[<prev] [next>] [<thread-prev] [thread-next>] [day] [month] [year] [list]
Message-ID: <alpine.DEB.2.21.1907240155080.2034@nanos.tec.linutronix.de>
Date: Wed, 24 Jul 2019 01:56:34 +0200 (CEST)
From: Thomas Gleixner <tglx@...utronix.de>
To: Kees Cook <keescook@...omium.org>
cc: Andy Lutomirski <luto@...nel.org>,
Sean Christopherson <sean.j.christopherson@...el.com>,
Vincenzo Frascino <vincenzo.frascino@....com>,
X86 ML <x86@...nel.org>, LKML <linux-kernel@...r.kernel.org>
Subject: Re: [5.2 REGRESSION] Generic vDSO breaks seccomp-enabled userspace
on i386
On Tue, 23 Jul 2019, Kees Cook wrote:
> On Wed, Jul 24, 2019 at 12:59:03AM +0200, Thomas Gleixner wrote:
> > And as we have sys_clock_gettime64() exposed for 32bit anyway you need to
> > deal with that in seccomp independently of the VDSO. It does not make sense
> > to treat sys_clock_gettime() differently than sys_clock_gettime64().

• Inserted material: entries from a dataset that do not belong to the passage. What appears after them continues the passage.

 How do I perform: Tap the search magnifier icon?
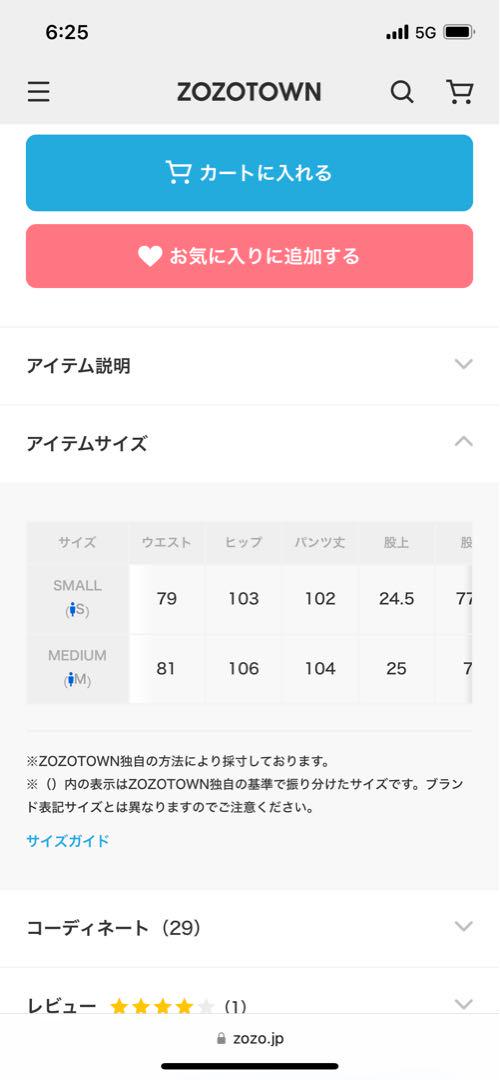pyautogui.click(x=402, y=92)
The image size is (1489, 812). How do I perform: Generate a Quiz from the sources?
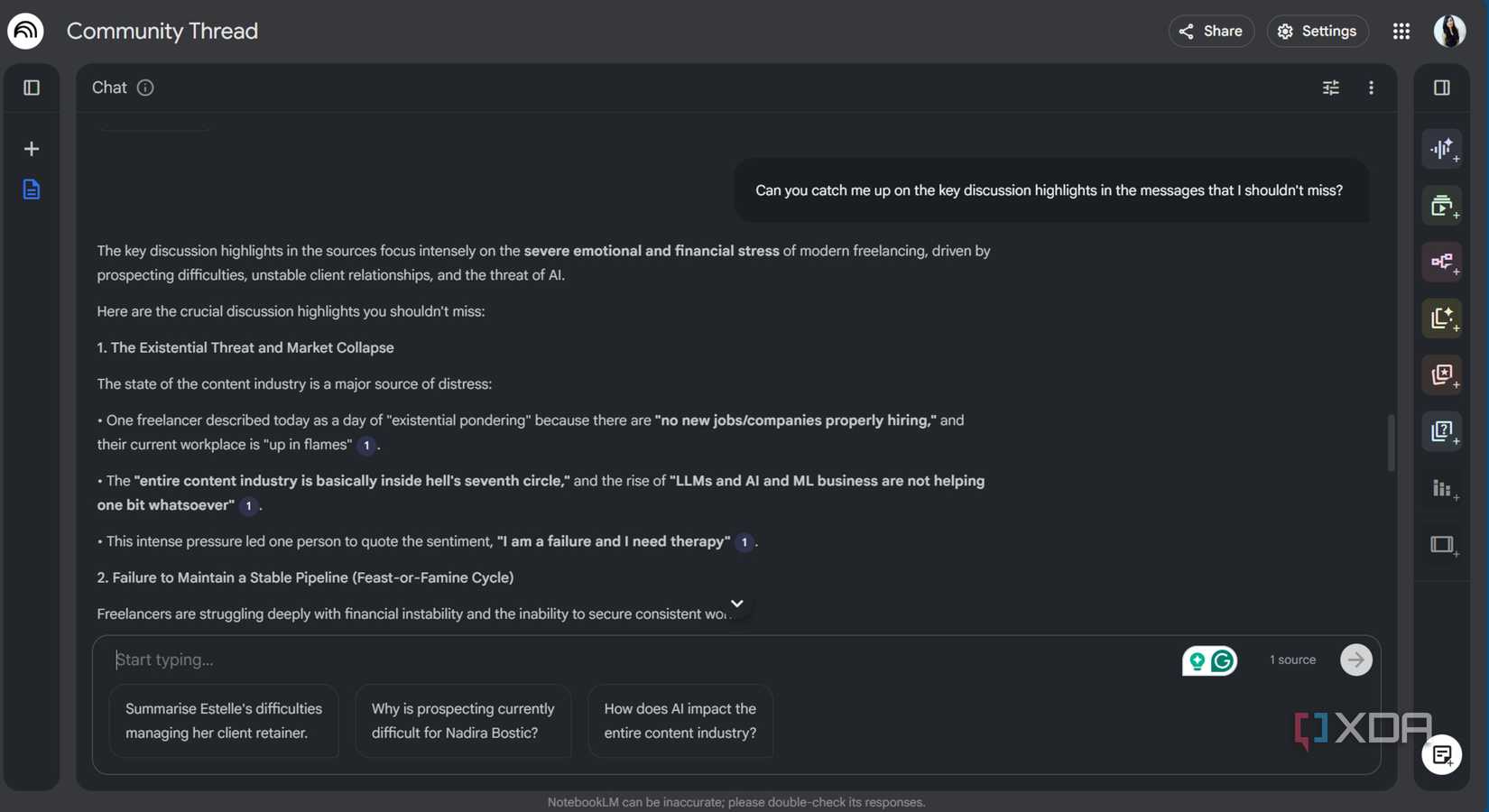pyautogui.click(x=1441, y=430)
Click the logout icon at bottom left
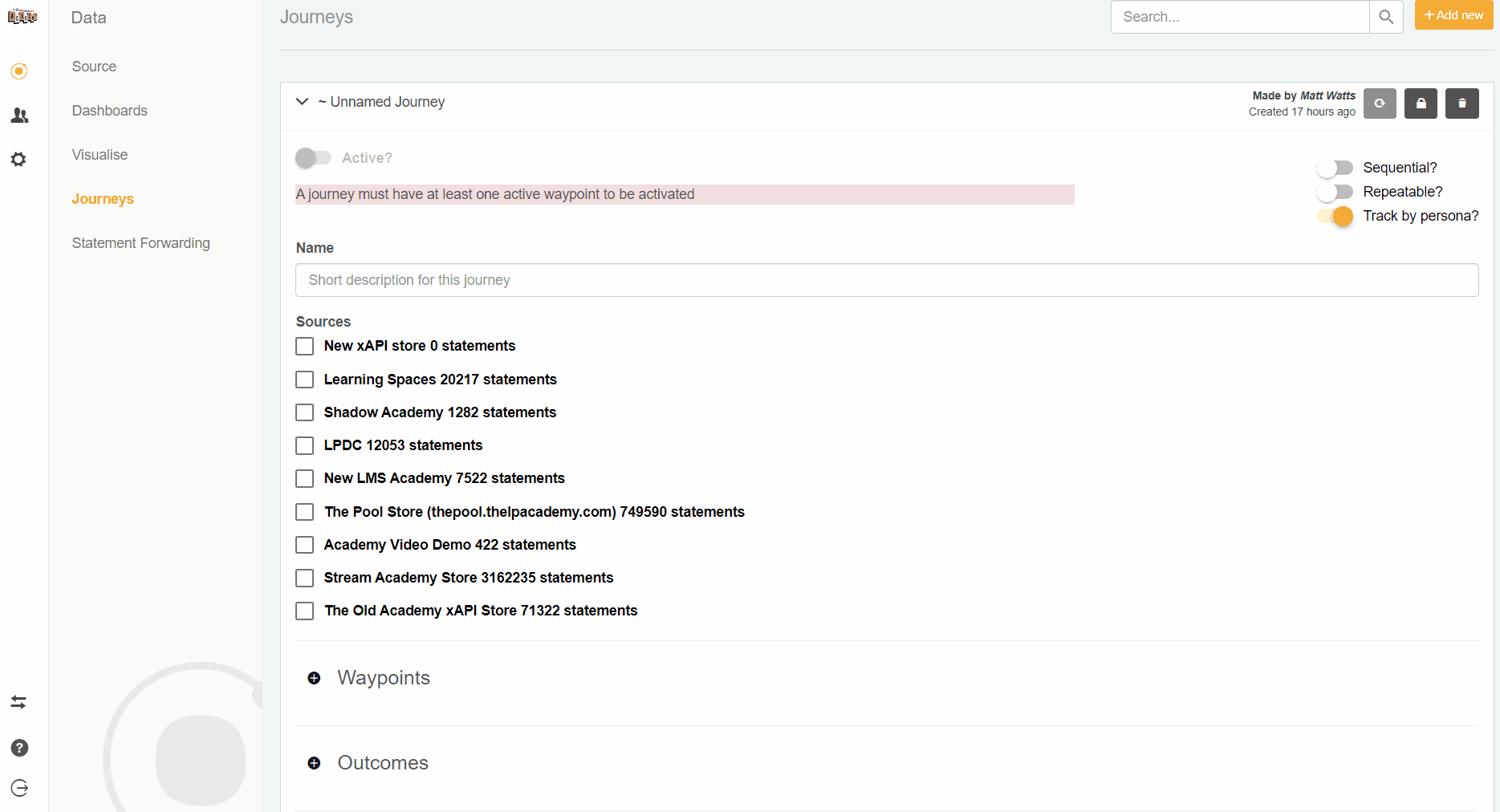 [19, 788]
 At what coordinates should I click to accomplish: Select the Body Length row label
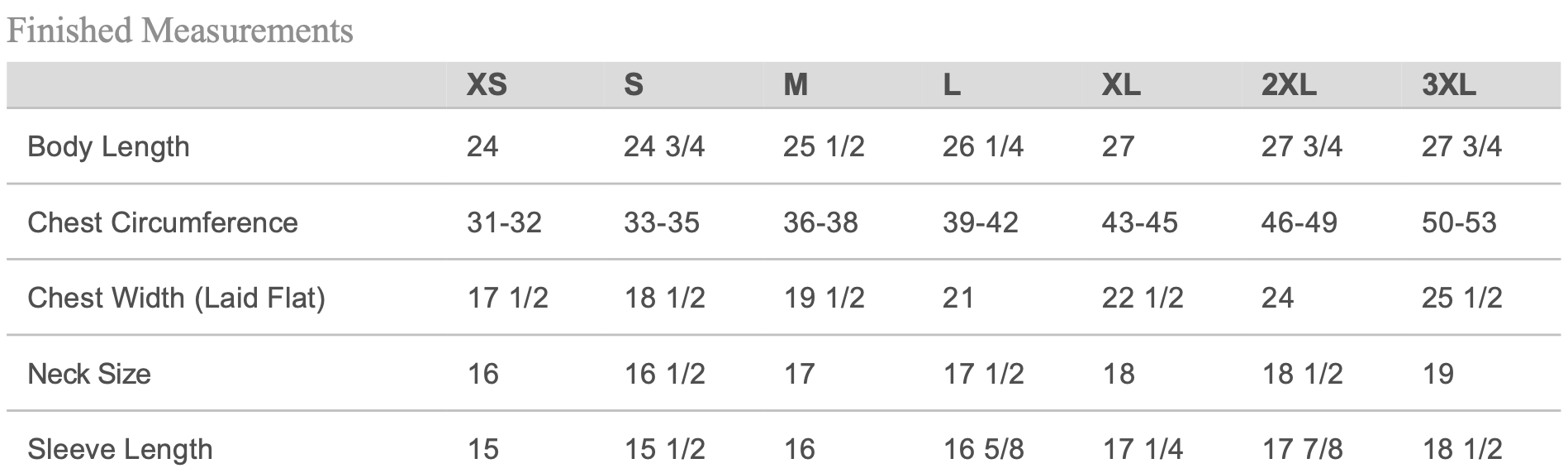[108, 146]
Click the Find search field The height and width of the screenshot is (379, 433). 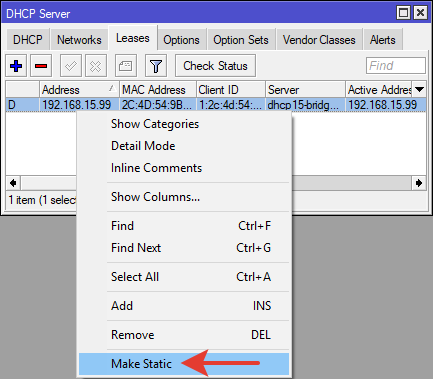tap(396, 66)
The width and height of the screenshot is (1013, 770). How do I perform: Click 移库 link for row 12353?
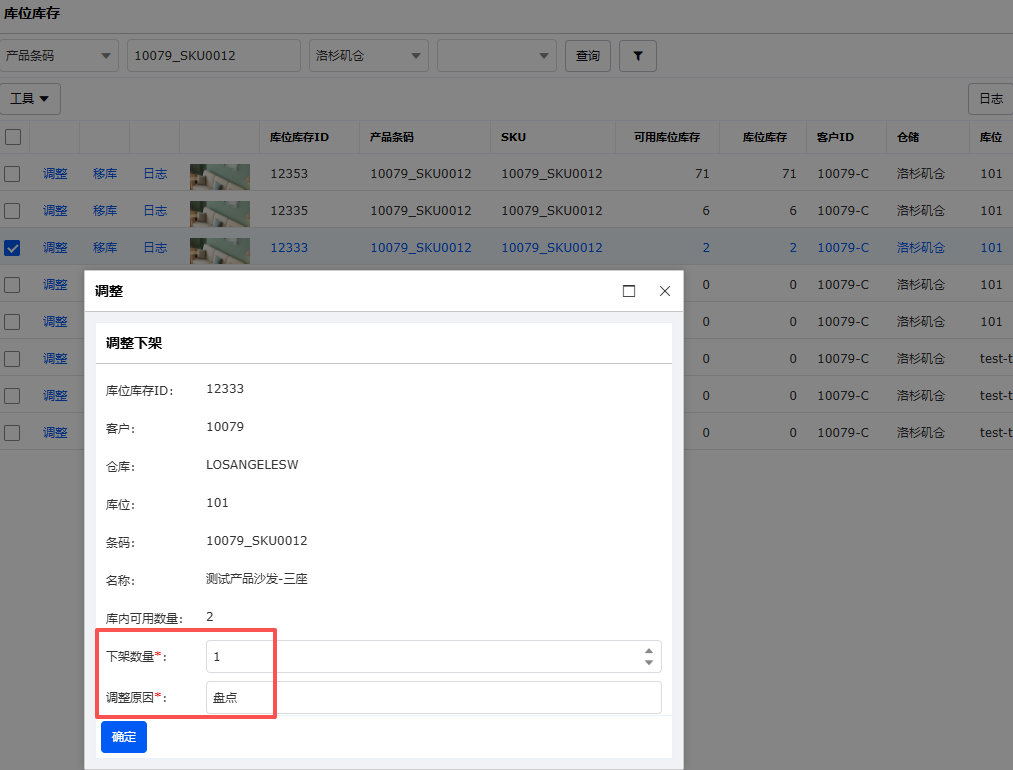pyautogui.click(x=105, y=174)
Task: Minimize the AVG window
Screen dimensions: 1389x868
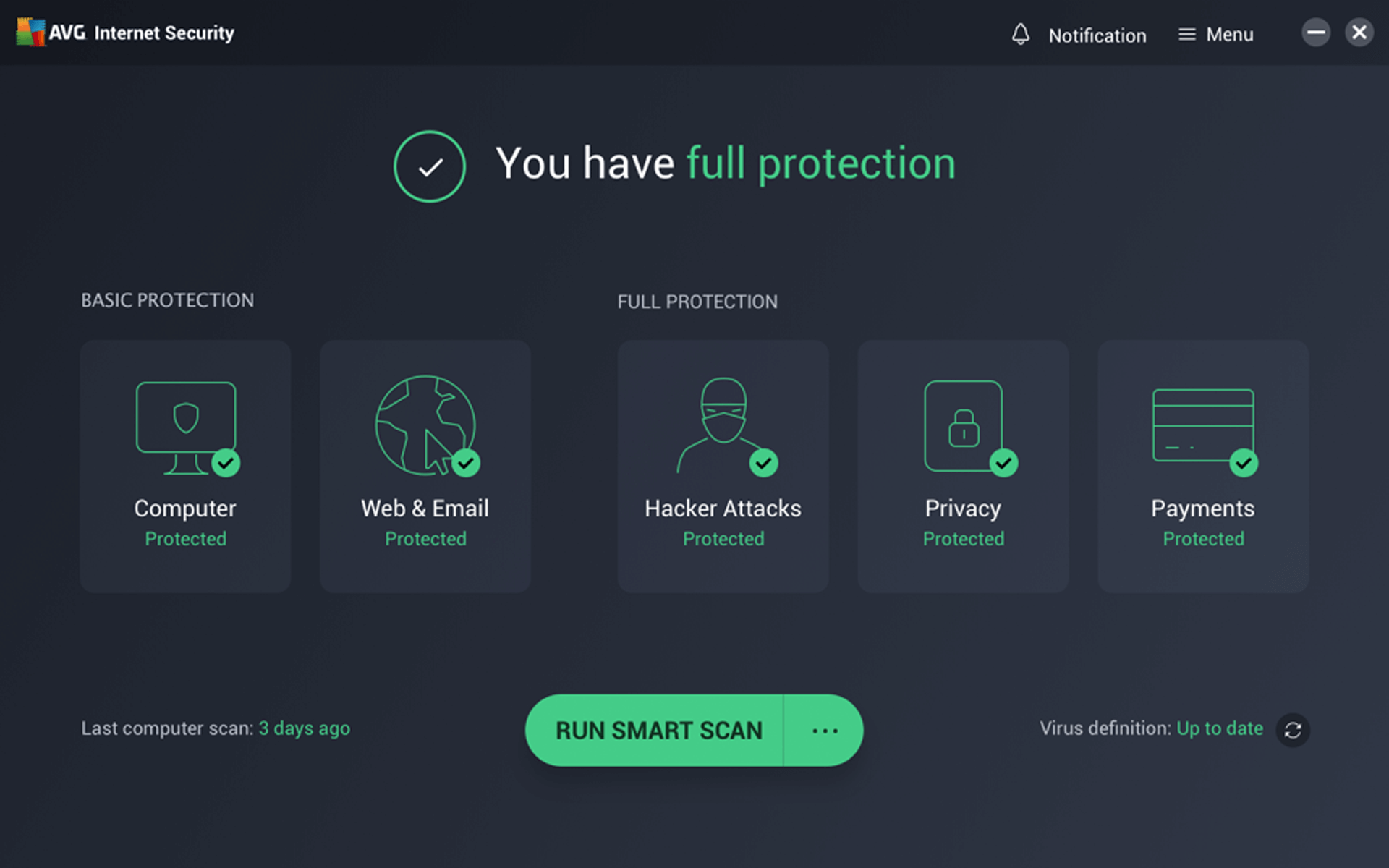Action: pos(1316,33)
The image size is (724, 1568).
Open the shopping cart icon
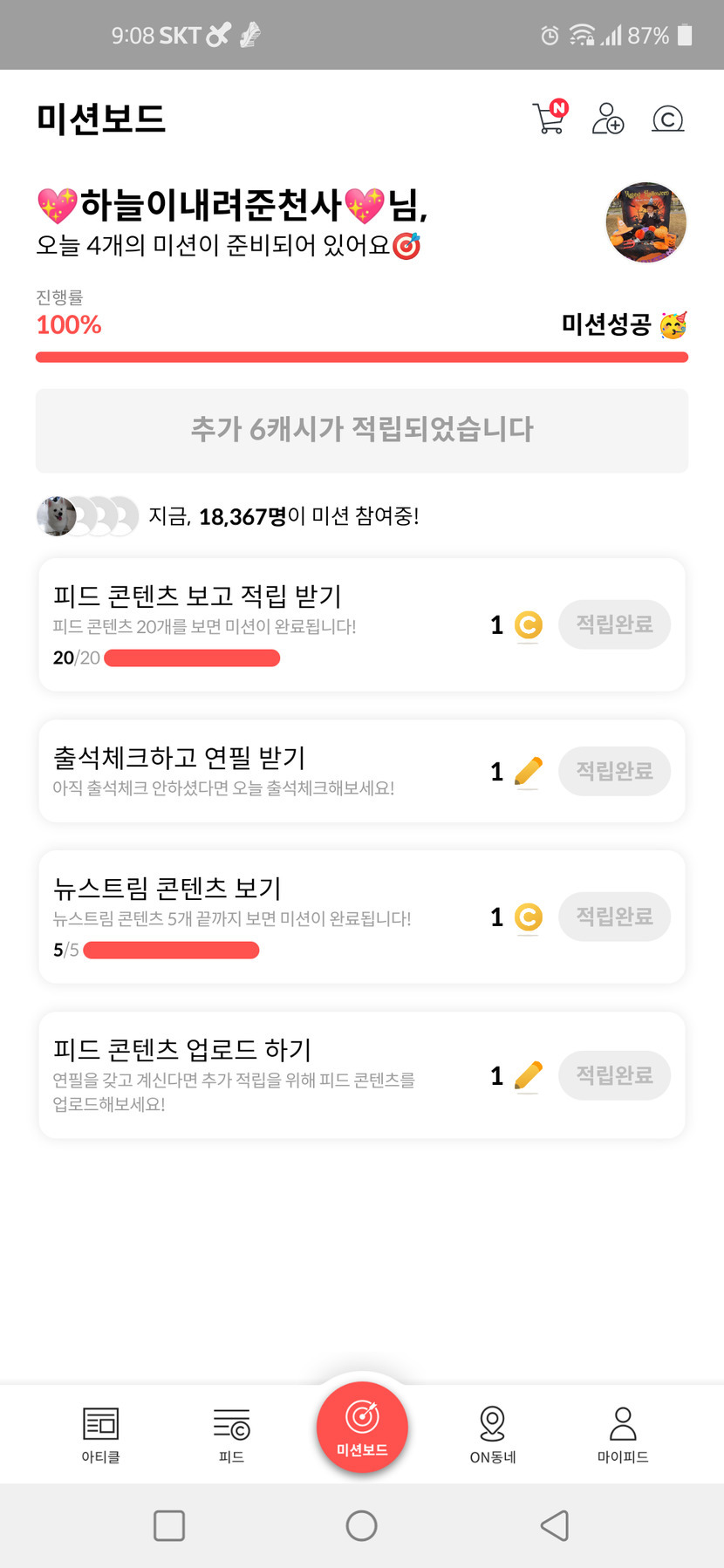tap(550, 118)
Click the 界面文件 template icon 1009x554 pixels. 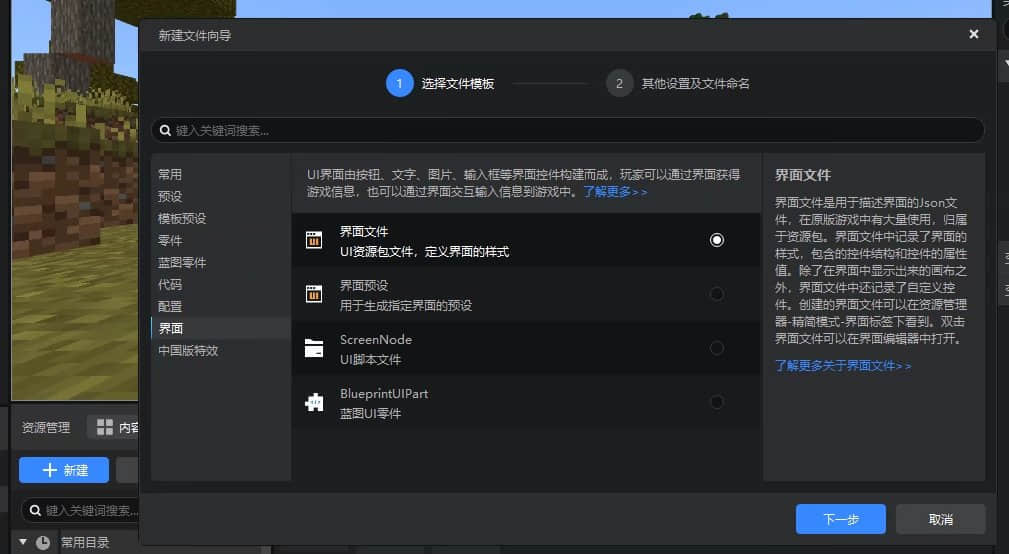pyautogui.click(x=314, y=240)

They
> > both expose the same information, but the latter is y2038 safe.
>
> Okay, so combining Andy's ideas on aliasing and "more seccomp flags",
> we could declare that clock_gettime64() is not filterable on 32-bit at
> all without the magic SECCOMP_IGNORE_ALIASES flag or something. Then we
> would alias clock_gettime64 to clock_gettime _before_ the first evaluation
> (unless SECCOMP_IGNORE_ALIASES is set)?
>
> (When was clock_gettime64() introduced? Is it too long ago to do this
> "you can't filter it without a special flag" change?)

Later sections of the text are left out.